Give ChatGPT Your Stack and Conventions Up Front
What it is
A prompting habit: before asking for code, state your language, framework and versions, plus the conventions the code must follow — so what comes back fits your project instead of a generic template.
Why it works
Without a stack, ChatGPT picks defaults: the latest syntax, popular libraries, its own naming. That code compiles but clashes with your project, and you spend the saved time reconciling style.
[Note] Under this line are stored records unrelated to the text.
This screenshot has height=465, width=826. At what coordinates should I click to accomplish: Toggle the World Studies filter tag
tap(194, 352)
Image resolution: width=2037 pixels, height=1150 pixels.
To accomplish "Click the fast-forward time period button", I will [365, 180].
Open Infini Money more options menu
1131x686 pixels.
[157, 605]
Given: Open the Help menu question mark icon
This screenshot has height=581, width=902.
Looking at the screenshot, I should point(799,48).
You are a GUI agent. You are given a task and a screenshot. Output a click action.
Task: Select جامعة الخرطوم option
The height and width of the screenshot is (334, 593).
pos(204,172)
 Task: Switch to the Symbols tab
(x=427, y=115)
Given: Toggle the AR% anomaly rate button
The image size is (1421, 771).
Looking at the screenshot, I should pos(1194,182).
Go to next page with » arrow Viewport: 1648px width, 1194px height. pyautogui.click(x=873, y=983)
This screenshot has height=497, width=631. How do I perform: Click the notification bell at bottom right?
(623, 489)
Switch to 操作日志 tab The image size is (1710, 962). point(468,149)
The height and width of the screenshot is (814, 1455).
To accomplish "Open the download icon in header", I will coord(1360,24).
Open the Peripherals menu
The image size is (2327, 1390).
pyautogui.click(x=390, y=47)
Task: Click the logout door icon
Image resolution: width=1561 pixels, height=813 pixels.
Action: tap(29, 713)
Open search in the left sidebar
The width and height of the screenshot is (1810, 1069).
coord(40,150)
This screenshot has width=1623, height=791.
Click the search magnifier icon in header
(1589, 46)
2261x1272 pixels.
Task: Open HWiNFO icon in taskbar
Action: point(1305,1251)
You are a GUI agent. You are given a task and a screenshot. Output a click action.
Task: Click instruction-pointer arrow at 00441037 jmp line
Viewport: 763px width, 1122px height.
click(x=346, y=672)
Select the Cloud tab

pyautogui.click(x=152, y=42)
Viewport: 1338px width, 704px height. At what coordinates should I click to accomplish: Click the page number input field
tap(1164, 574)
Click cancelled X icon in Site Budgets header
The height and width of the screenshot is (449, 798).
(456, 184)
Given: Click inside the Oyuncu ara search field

Front-loading the stack and rules makes the first output paste-ready far more often.
When to use it
Any code that has to live in an existing codebase with established patterns — a component in your design system, an endpoint matching your API style, a query in your ORM.
When not to use it
Throwaway scripts or standalone snippets where fit doesn't matter, and quick 'how do I do X' syntax questions where conventions are irrelevant.
Prompt
Stack: <language + version>, <framework + version>, <key libraries>.
Conventions: <naming, error handling, patterns to follow or avoid>.
Task: <what the code should do>.
Match the conventions exactly; if something's ambiguous, ask before assuming.Example
'Stack: TypeScript 5, React 18, TanStack Query; conventions: no default exports, errors via Result type' — the generated hook fits the codebase with no reformatting.
Advanced version
Paste one representative file from your codebase as a style exemplar and say 'match this file's structure and naming' — the model mirrors your patterns better than any written rule list.
Common mistakes
- Omitting versions and getting syntax your toolchain rejects.
- Not naming your libraries, so it reinvents what you already use.
- Describing conventions vaguely ('clean code') instead of concretely.